## begin DATA ROWS

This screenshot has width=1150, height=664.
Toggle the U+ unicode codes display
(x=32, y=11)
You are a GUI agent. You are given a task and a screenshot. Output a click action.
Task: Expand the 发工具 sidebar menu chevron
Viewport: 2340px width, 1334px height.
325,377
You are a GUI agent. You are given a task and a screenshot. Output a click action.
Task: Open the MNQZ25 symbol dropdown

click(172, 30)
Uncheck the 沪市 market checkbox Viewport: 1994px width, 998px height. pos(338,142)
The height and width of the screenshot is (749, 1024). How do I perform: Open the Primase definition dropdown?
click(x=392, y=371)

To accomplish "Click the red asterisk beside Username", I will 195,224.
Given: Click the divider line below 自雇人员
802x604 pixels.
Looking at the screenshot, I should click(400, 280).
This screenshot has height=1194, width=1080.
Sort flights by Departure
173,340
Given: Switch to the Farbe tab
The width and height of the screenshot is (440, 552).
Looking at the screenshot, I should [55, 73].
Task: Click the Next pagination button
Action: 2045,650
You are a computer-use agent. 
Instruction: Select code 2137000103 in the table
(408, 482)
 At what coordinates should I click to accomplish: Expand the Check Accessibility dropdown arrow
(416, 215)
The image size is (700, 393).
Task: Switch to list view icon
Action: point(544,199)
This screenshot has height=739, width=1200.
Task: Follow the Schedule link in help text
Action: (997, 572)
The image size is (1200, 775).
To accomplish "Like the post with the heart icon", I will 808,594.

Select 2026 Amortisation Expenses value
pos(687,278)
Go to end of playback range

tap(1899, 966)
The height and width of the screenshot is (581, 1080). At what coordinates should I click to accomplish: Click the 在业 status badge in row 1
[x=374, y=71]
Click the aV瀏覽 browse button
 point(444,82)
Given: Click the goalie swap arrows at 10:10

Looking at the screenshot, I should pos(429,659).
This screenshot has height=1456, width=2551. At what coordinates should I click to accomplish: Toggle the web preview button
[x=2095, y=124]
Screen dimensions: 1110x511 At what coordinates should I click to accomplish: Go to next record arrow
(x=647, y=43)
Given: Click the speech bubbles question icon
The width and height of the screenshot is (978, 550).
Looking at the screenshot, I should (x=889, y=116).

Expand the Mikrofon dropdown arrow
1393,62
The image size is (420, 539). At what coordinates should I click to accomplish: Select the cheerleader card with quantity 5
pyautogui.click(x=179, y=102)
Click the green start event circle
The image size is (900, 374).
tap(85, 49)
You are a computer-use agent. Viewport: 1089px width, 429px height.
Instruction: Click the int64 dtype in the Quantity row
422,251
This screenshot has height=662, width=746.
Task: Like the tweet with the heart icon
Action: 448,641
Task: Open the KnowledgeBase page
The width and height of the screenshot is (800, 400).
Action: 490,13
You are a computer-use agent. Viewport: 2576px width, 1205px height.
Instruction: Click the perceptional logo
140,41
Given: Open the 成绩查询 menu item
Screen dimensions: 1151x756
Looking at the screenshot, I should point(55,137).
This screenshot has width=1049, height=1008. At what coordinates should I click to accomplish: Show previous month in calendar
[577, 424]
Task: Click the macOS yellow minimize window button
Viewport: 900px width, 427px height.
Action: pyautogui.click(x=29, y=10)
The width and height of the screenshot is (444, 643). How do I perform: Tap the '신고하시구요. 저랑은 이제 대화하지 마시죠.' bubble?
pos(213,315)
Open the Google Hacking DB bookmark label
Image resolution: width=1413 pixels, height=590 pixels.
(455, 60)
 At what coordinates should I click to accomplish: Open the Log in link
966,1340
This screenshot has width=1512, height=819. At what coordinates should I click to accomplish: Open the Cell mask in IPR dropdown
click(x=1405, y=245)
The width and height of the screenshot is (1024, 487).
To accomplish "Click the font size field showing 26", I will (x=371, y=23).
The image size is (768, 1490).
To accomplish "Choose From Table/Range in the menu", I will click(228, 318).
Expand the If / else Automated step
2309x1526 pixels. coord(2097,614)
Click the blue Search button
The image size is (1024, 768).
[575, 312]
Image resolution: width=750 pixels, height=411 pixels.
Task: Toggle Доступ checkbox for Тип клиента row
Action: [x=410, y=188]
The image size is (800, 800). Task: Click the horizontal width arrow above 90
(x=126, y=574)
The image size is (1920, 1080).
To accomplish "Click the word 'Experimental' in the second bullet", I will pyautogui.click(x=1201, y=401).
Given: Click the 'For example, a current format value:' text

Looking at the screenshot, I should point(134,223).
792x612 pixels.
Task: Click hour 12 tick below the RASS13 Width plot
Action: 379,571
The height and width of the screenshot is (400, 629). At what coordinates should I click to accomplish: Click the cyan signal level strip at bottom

## end DATA ROWS

REQUIREMENTS:
Copy out everything from the line containing "The width and height of the screenshot is (1024, 487)." down to the end of the records, both ends included.

RESULT FOR THIS EXERCISE:
The width and height of the screenshot is (1024, 487).
To accomplish "Click the font size field showing 26", I will (x=371, y=23).
The image size is (768, 1490).
To accomplish "Choose From Table/Range in the menu", I will click(228, 318).
Expand the If / else Automated step
2309x1526 pixels. coord(2097,614)
Click the blue Search button
The image size is (1024, 768).
[575, 312]
Image resolution: width=750 pixels, height=411 pixels.
Task: Toggle Доступ checkbox for Тип клиента row
Action: [x=410, y=188]
The image size is (800, 800). Task: Click the horizontal width arrow above 90
(x=126, y=574)
The image size is (1920, 1080).
To accomplish "Click the word 'Experimental' in the second bullet", I will pyautogui.click(x=1201, y=401).
Given: Click the 'For example, a current format value:' text

Looking at the screenshot, I should point(134,223).
792x612 pixels.
Task: Click hour 12 tick below the RASS13 Width plot
Action: 379,571
The height and width of the screenshot is (400, 629). At what coordinates should I click to accomplish: Click the cyan signal level strip at bottom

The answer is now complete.